At the 32nd Dubrovnik Economics Conference in Croatia, two top central bank officials publicly clashed over the future of stablecoins, exposing a deep divide between the United States and the United Kingdom on digital money.
Federal Reserve Governor Christopher Waller argued that dollar-backed stablecoins are a harmless payment innovation that could extend the reach of U.S. monetary policy abroad. He dismissed the idea that they pose an inherent threat, framing them instead as a source of much-needed competition in the payments sector. “I’ve always just looked at stablecoins as a payment instrument; there’s nothing evil about it, nothing dangerous about it,” Waller said. He further suggested that banks’ heavy lobbying against stablecoins proves how seriously incumbents view the threat.
Bank of England policymaker Megan Greene offered a starkly contrasting view. She predicted that tokenized bank deposits—not stablecoins—will become the dominant form of digital money. “I think tokenised deposits are probably going to take over from stablecoins and five years from now, I suspect we might wonder why we were talking about stablecoins,” Greene stated.
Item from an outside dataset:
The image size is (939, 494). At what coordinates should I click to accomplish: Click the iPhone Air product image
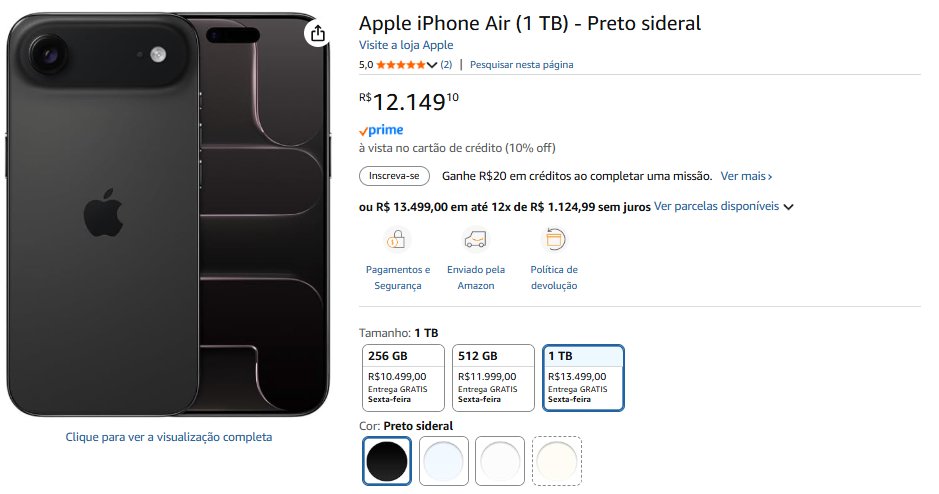tap(166, 215)
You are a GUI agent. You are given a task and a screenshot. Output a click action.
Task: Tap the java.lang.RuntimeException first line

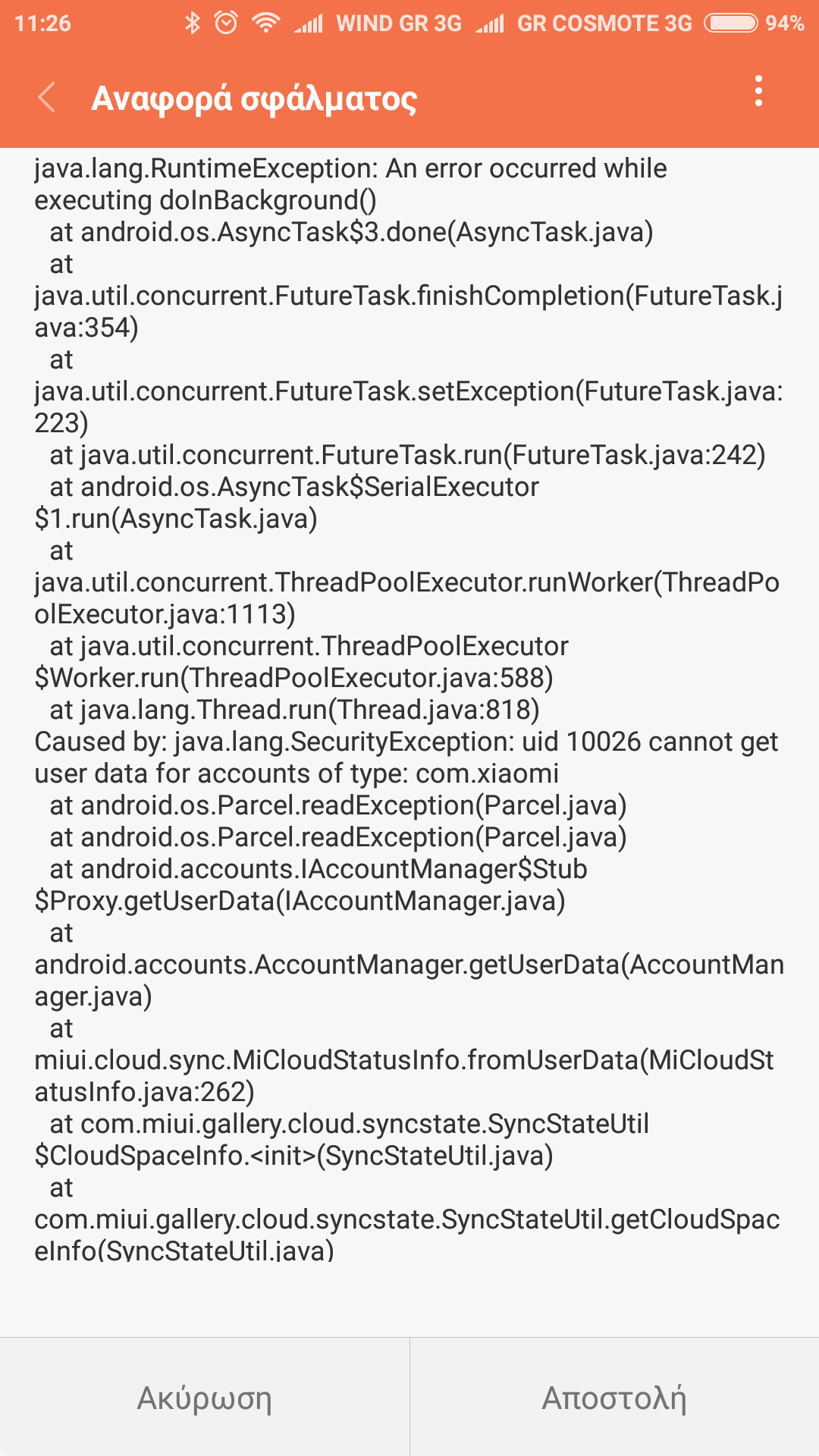(x=350, y=168)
She likened the competition to a race between a tortoise (CBDCs), a hare (stablecoins), and a rhino (tokenized deposits), betting on the rhino. Greene raised concerns that stablecoins drain funding from commercial lenders, could blunt monetary policy transmission, and face unresolved regulatory and financial stability risks.
The split mirrors a wider standoff between the Fed and the BoE. BoE Governor Andrew Bailey recently warned of a likely “coming wrestle” with Washington over cross-border stablecoin oversight, while Deputy Governor Sarah Breeden is reviewing proposed limits on pound-backed stablecoins after industry pushback. Meanwhile, U.S. lawmakers continue to debate the Digital Asset Market Clarity Act, with Senator Cynthia Lummis warning that inaction could let China take the lead.